# start of Material for the task

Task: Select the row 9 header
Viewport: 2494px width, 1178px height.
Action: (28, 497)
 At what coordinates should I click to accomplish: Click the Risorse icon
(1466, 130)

# end of Material for the task

> Objective: Swap "icon" for "button" in every one of the records above and reproduce them, changing nothing else.

> Result of this task:
Task: Select the row 9 header
Viewport: 2494px width, 1178px height.
Action: (28, 497)
 At what coordinates should I click to accomplish: Click the Risorse button
(1466, 130)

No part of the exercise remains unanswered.